Consequently, while stars hardly ever collide, galaxies basically do it all the time. In fact collisions and mergers are a key part of their life-cycle.
When two spiral galaxies collide, the stars in each aren’t destroyed. The gas and dust within each, however, are hugely-disrupted. Gas-clouds get ‘shocked’ by the collisions, and effectively splash out of the galaxy. This in turn disrupts spiral structure, and also puts a nice spanner into star-formation. A few cycles of this the post-merger galaxy doesn’t look anything like a spiral anymore. In fact you end up with an elliptical. Basically elliptical galaxies are the puddles of stars left behind after several spiral galaxies have merged and scrambled themselves into complete randomness as they do it.
Incidentally, I’ve always found something a bit creepy about elliptical galaxies; they’re old, populated mainly with old and dying stars and they’re not making any new ones anymore. (The gas is all gone, knocked out by various mergers.) They also have that bland, smooth sort of shape, unlike the much more active and structured patterns you find in spirals. Oh, and they’ve cannibalised themselves into existence out of the corpses of younger, fresher galaxies. Creepy or what?
And guess what? Right now, the Milky Way and Andromeda are falling toward each other. And they’re doing it at several hundred kilometres per second. But it’s a process that’s both fast and slow; although the absolute numbers on the speeds are huge, there’s also a lot of space to cover.
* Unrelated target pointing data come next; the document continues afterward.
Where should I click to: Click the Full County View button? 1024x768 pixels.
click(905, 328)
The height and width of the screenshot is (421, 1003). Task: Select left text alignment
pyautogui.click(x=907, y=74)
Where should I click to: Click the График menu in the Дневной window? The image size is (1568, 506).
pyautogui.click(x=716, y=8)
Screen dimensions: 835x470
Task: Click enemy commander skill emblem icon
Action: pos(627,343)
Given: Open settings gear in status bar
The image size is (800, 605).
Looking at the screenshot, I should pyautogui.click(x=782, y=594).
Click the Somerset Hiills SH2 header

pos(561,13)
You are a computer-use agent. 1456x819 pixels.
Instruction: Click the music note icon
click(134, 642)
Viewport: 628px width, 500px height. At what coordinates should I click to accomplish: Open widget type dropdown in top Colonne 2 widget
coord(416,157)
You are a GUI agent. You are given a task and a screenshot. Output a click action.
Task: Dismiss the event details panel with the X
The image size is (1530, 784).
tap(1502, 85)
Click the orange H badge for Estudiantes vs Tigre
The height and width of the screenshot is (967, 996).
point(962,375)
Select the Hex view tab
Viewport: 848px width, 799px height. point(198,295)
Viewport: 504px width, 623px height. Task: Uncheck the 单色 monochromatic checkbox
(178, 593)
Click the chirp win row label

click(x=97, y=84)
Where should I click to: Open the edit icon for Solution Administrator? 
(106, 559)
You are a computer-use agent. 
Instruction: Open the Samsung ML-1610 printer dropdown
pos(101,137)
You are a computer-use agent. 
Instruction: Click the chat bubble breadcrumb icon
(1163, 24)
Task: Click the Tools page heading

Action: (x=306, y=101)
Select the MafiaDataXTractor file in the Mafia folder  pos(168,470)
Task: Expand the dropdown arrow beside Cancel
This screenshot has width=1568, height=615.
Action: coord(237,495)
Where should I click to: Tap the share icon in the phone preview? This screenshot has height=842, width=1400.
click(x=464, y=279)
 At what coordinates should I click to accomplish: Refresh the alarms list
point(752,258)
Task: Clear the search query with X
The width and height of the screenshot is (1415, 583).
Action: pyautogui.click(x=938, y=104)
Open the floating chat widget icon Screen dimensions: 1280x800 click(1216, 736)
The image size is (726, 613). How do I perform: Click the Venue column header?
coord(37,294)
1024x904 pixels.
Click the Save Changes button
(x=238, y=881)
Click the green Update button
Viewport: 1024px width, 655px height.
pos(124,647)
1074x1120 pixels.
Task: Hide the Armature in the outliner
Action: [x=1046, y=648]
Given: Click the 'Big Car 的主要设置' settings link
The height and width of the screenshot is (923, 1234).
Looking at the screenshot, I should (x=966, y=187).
Basically, it’s been known for a long time that Andromeda’s light is blue-shifted, which means it’s moving toward us. However, what hasn’t been known has been what the lateral component of the motion is – for lots of reasons, that’s been difficult to measure. (First off, seen from ~2million LY, any lateral component will be pretty small, and then there’s the problem I mentioned before, of deciding where the galaxy in question stops – get that wrong and it’ll *really* stuff up your measurements! And I’ve done proper motion work, so I’m kind of the voice of grim experience here…) Depending on its value, the lateral motion could have been enough to prevent a collision – in that case, Milky Way and Andromeda sort of siddle past each other, if you will.
What the researchers here have done, basically, is that they’ve finally managed to measure that lateral motion. And it turns out that it’s not enough to prevent a collision. It’s official; the Milky Way and Andromeda are going to smack into each other. Every time we look at the night sky, we’re watching a trainwreck in progress!
However, the key words are ‘in progress’.
The researchers have used the new measurements to estimate when the collision is due. It turns out to be due in 5.86 billion years (plus or minus a billion or so either way). So set your alarms clocks now!
This, incidentally, is why it’s not going to be *our* problem; the Sun is due to expand off the main sequence in about 5 billion years. Depending on precisely how that plays out – and there are a lot of uncertainties in red-giant expansion – the Earth itself may possibly still exist, but if it does it’ll be a scorched and lifeless husk. At the peak of the red giant phase, the Sun will be several hundred times brighter than it is now; it’s pretty unlikely that anything living here now will be able to survive a noon-time temperature of ~2,000 Celsius!
However, the Sun itself will still be there, in some form at least. It’s strange to think of it as a fading white dwarf, floating through the vast elliptical ghost-galaxy left behind by the Milky Way/Andromeda merger.